Since leaders cannot lead what they don’t know, the work begins with a firm grounding in a research-based instructional framework, in this case, CEL’s 5 Dimensions of Teaching and Learning™ and its alignment to Louisiana’s Compass Teacher Rubric.
From there, group work addresses three questions that are foundational for instructional leadership success. What do leaders notice and wonder about teaching and learning when they are in classrooms observing instruction? Based upon what they notice and wonder about teaching and learning, what feedback would they provide for the teacher? How would they use these “noticings” and “wonderings” within and across classrooms to lead, guide and support the professional learning of teachers?
These educators learn how to analyze the evidence gathered from their classroom observations so that they can provide in-depth feedback. Specific and useful feedback is key to creating a districtwide shared vision of highly effective teaching. With an improved and more consistent form of observation and feedback, these aspiring leaders are better able to help guide teachers toward improved teaching methods.
One of the participants in the Aspiring Leaders program commented, “Through this program, I have modified and molded my way of thinking not only as a teacher but also as a teacher leader. As both, I have deconstructed the 5 Dimensions of Teaching and Learning and the Compass Rubric piece by piece to better understand what an ideal classroom should look like.”
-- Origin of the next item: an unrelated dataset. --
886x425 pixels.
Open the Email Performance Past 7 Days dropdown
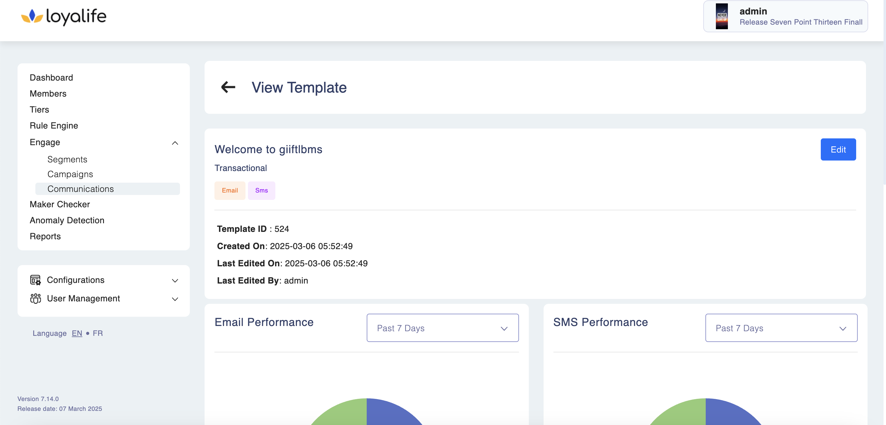(442, 328)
The power of getting teachers on board with this program has had immeasurable value. Teachers come away from this program feeling empowered, leading to a more positive perspective on why the instructional changes are needed and how they impact student learning. They are energized around their improved ability to recognize characteristics of high-quality teaching. They gain the capacity to guide their peers toward becoming stronger educators. These abilities are incredibly powerful tools that districts can put into action.
Districts have found that this program is successful because every level of a school is involved. The Aspiring Leaders program – combined with an additional program for principals called Leading for Better Instruction, also funded by the Orchard Foundation – creates a cohesive movement where all levels of the school begin speaking the same language. They all work toward a common goal of creating an environment centered on practices that have been proven to be the best way for students to learn. The vertical nature of this program is critical to its success. By reaching into classrooms and developing the leadership skills of teachers, the whole goal of instruction becomes more authentic.
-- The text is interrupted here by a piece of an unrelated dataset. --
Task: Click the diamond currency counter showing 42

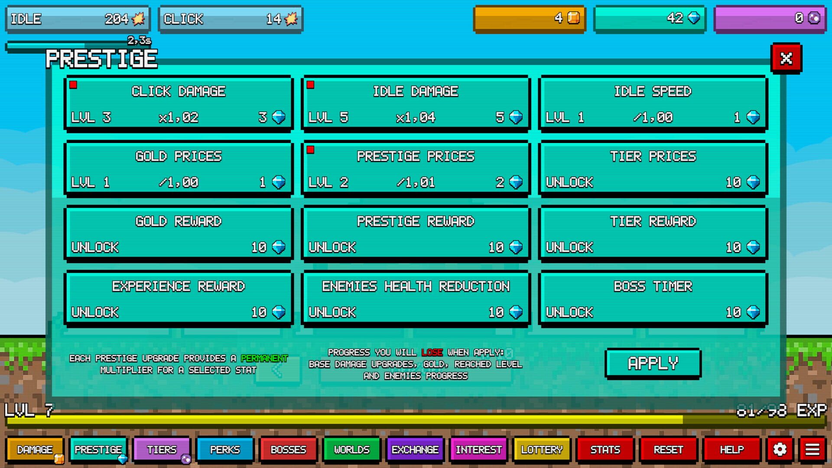Action: pyautogui.click(x=650, y=18)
While in reality implementing these changes is no small project, the worthiness of these efforts will be reflected ultimately in the improvement in student learning. We know that learning increases when schools and districts have focused and intentional instructional leadership. By inspiring our aspiring leaders, we are investing in the future of our education system.
Dr. Cathy Thompson, as a CEL project director, provides instructional leadership support for CEL district partnerships. She has spent her career seeking solutions to close the achievement gap, in part by supporting the improvement of instructional practice at both the school and system levels.